The "soul" stands for the whole person (cf. Matthew 16:24-27; Mark 3:4; Luke 6:9; Luke 9:56; Romans 13:1; 1 Thessalonians 5:23; James 1:21; James 5:20).
"The slothful wishes and dreams of prosperity and abundance . . . but his desire remains unsatisfied, since the object is not gained but only lost by doing nothing; the industrious gain, and that richly, what the slothful wishes for, but in vain." [Note: Franz Delitzsch, Biblical Commentary on the Proverbs of Solomon, 1:272.]
". . . fatness, originally the sign of animal and vegetable health and vigor, is used as general symbol of prosperity." [Note: Toy, p. 262.]
The idea in this contrast is that a rich man may lose his money by having to buy himself out of trouble. A poor man is not the target of robbers and kidnappers because he has little money. The more money a person has the more financial obligations become his, but a poor man is free of these distractions. Another view is that the poor man cannot buy himself out of trouble since his means are limited. [Note: McKane, p. 458.]
Wealth obtained by fraud would be money gotten by not working for it. This kind of income dwindles, in that: though it is "easy come," it is also "easy go."
"This is a warning against wild speculation." [Note: Ross, p. 977.]
Even though it is pleasant to hope for something better and then see it happen, a fool will not do so because he would rather continue practicing evil. Fools characteristically do not hope for higher things. They only want to continue in evil.
"In spite of the sweetness of good desires accomplished, fools will not forsake evil to attain it." [Note: T. T. Perowne, The Proverbs, p. 103.]

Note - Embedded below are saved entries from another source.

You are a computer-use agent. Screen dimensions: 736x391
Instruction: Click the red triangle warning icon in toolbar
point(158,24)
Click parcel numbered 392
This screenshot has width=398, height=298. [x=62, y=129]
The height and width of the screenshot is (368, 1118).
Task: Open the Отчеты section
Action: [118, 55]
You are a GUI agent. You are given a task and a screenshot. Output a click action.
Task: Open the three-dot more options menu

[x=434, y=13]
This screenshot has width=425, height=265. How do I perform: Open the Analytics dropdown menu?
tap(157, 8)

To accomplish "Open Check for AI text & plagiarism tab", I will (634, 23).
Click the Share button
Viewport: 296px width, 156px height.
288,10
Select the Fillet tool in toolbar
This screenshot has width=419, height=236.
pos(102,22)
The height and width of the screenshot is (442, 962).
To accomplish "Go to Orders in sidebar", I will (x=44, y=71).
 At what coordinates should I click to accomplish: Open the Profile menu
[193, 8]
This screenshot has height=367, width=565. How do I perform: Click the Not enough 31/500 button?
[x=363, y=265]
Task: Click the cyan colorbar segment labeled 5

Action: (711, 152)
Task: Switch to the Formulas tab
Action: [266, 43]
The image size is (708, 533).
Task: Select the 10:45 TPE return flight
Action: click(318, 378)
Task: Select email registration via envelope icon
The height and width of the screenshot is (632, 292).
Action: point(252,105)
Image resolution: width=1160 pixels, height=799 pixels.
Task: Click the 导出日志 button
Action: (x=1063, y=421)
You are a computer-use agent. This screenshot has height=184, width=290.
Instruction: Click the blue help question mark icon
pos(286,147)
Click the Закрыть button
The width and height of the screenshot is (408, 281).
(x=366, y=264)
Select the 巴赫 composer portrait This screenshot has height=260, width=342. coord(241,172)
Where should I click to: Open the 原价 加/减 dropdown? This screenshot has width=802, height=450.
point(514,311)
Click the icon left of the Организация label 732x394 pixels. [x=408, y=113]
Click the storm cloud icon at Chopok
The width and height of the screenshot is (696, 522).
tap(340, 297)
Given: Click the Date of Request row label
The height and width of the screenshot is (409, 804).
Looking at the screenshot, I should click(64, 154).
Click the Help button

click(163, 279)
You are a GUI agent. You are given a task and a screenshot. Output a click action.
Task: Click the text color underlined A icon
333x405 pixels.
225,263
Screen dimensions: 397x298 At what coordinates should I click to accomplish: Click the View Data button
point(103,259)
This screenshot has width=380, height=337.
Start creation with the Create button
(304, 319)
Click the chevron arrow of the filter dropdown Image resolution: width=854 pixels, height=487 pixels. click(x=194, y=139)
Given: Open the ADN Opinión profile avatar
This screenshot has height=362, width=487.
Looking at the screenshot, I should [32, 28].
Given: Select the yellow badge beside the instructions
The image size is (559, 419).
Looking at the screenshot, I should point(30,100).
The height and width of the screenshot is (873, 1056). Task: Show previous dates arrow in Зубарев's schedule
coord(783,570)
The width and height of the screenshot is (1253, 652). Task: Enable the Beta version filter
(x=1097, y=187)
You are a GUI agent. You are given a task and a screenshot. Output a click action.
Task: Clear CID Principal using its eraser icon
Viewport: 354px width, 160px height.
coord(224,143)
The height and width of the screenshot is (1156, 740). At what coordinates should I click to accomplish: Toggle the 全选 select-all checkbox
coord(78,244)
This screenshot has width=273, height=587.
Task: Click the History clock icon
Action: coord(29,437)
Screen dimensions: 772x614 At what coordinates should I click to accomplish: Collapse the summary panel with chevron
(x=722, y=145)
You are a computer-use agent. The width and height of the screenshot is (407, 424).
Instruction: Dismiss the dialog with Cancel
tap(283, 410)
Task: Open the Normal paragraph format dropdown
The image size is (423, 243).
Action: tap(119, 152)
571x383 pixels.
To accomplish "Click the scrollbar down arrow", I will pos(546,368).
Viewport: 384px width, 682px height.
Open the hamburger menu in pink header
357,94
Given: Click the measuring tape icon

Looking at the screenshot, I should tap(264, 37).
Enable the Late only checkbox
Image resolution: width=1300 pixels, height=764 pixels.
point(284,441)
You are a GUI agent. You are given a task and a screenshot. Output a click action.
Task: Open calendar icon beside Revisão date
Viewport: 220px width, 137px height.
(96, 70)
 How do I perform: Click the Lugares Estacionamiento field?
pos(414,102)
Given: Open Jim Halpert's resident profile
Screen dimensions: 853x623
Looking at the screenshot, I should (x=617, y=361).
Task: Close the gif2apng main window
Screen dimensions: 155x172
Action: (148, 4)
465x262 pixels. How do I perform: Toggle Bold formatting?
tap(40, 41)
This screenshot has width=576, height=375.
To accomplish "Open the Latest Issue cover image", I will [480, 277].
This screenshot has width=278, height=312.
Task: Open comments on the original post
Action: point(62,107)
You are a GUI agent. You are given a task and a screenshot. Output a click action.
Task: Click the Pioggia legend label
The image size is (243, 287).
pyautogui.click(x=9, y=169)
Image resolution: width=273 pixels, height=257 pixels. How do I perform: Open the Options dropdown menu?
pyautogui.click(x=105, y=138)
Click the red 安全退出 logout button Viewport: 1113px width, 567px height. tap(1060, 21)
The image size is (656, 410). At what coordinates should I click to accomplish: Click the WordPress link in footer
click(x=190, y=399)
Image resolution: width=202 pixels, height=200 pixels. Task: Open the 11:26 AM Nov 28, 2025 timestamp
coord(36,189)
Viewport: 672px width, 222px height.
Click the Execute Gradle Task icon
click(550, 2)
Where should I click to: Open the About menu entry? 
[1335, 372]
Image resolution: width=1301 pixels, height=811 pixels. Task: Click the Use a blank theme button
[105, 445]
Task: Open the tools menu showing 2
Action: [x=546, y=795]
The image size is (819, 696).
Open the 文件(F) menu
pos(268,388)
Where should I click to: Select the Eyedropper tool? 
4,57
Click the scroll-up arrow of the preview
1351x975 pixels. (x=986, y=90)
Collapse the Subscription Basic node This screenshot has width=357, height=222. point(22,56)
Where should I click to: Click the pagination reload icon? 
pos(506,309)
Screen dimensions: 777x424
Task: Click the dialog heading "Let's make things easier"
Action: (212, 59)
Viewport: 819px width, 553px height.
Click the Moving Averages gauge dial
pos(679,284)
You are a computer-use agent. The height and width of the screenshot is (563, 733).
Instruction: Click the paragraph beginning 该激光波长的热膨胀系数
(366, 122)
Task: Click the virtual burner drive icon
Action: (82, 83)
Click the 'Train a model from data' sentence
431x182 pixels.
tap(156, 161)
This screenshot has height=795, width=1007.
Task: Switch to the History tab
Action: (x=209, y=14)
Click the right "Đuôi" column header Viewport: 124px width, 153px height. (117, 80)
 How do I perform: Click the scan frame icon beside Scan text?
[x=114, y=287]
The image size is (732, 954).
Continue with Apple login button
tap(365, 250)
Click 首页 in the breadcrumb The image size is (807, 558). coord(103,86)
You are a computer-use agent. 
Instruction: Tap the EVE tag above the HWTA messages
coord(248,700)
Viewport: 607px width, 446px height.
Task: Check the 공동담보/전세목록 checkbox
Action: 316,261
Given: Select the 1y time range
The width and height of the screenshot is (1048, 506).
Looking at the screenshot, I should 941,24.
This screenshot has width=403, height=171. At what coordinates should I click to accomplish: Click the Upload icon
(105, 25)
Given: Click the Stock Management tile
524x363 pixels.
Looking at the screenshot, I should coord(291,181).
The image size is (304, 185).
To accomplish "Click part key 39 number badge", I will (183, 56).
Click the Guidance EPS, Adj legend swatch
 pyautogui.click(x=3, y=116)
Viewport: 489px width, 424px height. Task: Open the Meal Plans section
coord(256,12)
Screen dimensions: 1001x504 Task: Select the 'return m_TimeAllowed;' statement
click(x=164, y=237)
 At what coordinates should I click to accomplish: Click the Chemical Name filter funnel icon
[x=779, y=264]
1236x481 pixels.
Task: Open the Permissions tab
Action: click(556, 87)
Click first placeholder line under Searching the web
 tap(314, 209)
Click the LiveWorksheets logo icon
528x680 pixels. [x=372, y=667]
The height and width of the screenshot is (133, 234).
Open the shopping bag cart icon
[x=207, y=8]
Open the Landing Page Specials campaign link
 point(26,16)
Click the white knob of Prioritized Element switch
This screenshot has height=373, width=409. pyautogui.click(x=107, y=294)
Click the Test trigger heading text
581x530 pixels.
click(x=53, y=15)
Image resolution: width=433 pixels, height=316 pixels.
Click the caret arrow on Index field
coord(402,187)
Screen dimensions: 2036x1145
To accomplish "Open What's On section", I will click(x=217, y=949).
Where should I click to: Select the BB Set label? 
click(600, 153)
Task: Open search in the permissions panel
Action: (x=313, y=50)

"’Spare the rod and spoil the child.’ This common maxim (a one-size-fits-all approach to child discipline) is often wrongly attributed to the Bible. (This maxim comes from a poem written by Samuel Butler in 1664.) In reality the book of Proverbs, when taken as a whole, encourages its readers to use multiple levels of discipline ranging from pointing out improper behavior to the use of corporal punishment." [Note: Paul D. Wegner, "Discipline in the Book of Proverbs: ’To Spank or Not To Spank?’" Journal of the Evangelical Theological Society 48:4 (December 2005):715-32. See also Waltke, The Book . . ., p. 574.]
"The proverb simply commends bodily chastisement as a means of training; details are left to the judgment of parents . . ." [Note: Toy, p. 278.]
This proverb illustrates the difference between a proverb and a promise. It expresses a condition that is generally true in this life-all other things being equal. However, God never promised that He would keep every righteous person from starving to death (cf. Matthew 6:33; Leviticus 26). David’s statement that he had never seen the righteous forsaken or his seed begging bread (Psalms 37:25) was a personal testimony, not a guarantee that God will always provide all the physical needs of all the righteous.